School safety advocate caught speeding in school zone
Betsy Z. Russell
Staff writer
April 10, 2008
Note from the Law Offices of Jason S. Newcombe.
The hypocrisy in this world is sometimes simply astonishing. Although this happened in Idaho and not Washington State, you may find this amusing. I did.
BOISE – Oops.
Sen. John Goedde, sponsor of the bill to sharply increase Idaho’s fines for speeding in school zones, was caught speeding in a Boise-area school zone on Feb. 28 – the very day his bill was being debated in the state Senate.
“There was some irony there,” Goedde, R-Coeur d’Alene, acknowledged Wednesday after news surfaced of his $141.50 speeding ticket.
The legislation, Senate Bill 1361a, sets the minimum fine for school-zone speed violations at $75, plus $41.50 in court costs, for a total of $116.50. Local ordinances still could set higher fines – and Boise is one city that’s passed such an ordinance.
“That certainly got my attention,” Goedde said. “It made me a lot more cognizant of looking at school zone signs.” (my emphasis)
Not that he’s complaining. “I think kids deserve to be protected in those areas, and I made a mistake and I deserved to pay the fine,” he said. “That’s the bottom line.”

================================

GIVEN EXERCISE 1 :: Reproduce the part of the school-zone article starting at "School safety advocate" and ending at "BOISE – Oops.".
GIVEN EXERCISE 2 :: Say whether each statement agrees with the school-zone article, answering yes or no and quoting the words that decide it: (a) Goedde's speeding ticket was for $141.50. (b) The bill sets the minimum fine for school-zone speeding at $100. (c) Goedde was caught speeding on the day his bill was debated in the state House.

GIVEN INFORMATION ::
================================

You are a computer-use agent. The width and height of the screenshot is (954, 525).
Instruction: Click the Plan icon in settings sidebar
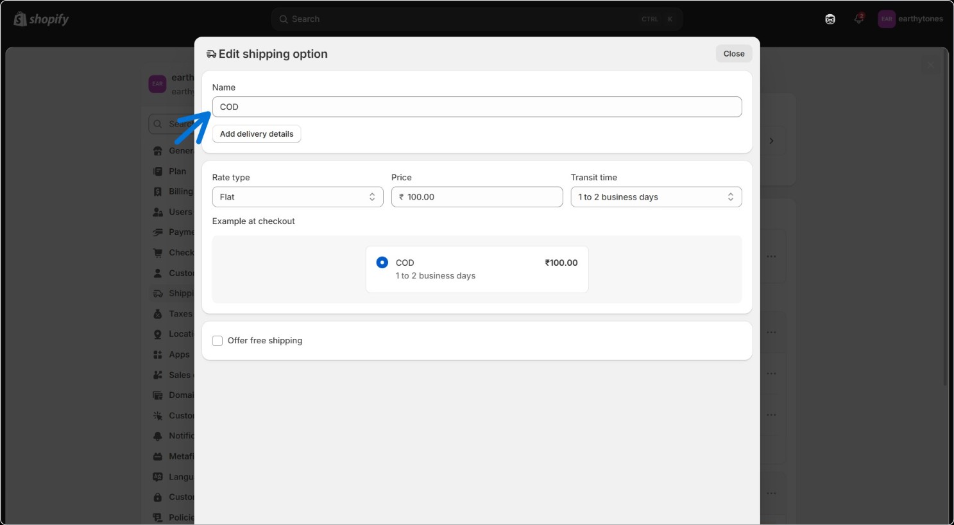pos(158,171)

================================

CORRECT OUTPUT 1 ::
School safety advocate caught speeding in school zone
Betsy Z. Russell
Staff writer
April 10, 2008
Note from the Law Offices of Jason S. Newcombe.
The hypocrisy in this world is sometimes simply astonishing. Although this happened in Idaho and not Washington State, you may find this amusing. I did.
BOISE – Oops.

CORRECT OUTPUT 2 ::
(a) Yes: "his $141.50 speeding ticket"
(b) No: "sets the minimum fine for school-zone speed violations at $75"
(c) No: "the very day his bill was being debated in the state Senate"